The task: Copy out the listing below, putting "Which spot should I tap to" wherever "Where should I click to" appears and keeping every other character as it is.

Extracted entries:
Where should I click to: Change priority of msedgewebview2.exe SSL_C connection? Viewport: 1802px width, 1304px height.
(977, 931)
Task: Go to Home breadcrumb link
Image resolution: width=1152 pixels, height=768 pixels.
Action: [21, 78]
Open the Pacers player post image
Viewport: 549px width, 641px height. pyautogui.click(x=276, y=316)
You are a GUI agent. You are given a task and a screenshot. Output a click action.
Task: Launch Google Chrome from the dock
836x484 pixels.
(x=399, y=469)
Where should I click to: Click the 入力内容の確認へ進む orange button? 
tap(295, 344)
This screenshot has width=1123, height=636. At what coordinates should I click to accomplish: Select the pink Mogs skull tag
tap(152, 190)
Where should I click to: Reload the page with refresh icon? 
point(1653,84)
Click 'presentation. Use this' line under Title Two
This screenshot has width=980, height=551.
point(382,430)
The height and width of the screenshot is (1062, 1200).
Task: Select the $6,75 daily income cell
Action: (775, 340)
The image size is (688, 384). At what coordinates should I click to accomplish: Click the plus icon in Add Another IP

Result of this task:
Which spot should I tap to: Change priority of msedgewebview2.exe SSL_C connection? Viewport: 1802px width, 1304px height.
(977, 931)
Task: Go to Home breadcrumb link
Image resolution: width=1152 pixels, height=768 pixels.
Action: [21, 78]
Open the Pacers player post image
Viewport: 549px width, 641px height. pyautogui.click(x=276, y=316)
You are a GUI agent. You are given a task and a screenshot. Output a click action.
Task: Launch Google Chrome from the dock
836x484 pixels.
(x=399, y=469)
Which spot should I tap to: Click the 入力内容の確認へ進む orange button? 
tap(295, 344)
This screenshot has width=1123, height=636. At what coordinates should I click to accomplish: Select the pink Mogs skull tag
tap(152, 190)
Which spot should I tap to: Reload the page with refresh icon? 
point(1653,84)
Click 'presentation. Use this' line under Title Two
This screenshot has width=980, height=551.
point(382,430)
The height and width of the screenshot is (1062, 1200).
Task: Select the $6,75 daily income cell
Action: (775, 340)
The image size is (688, 384). At what coordinates should I click to accomplish: Click the plus icon in Add Another IP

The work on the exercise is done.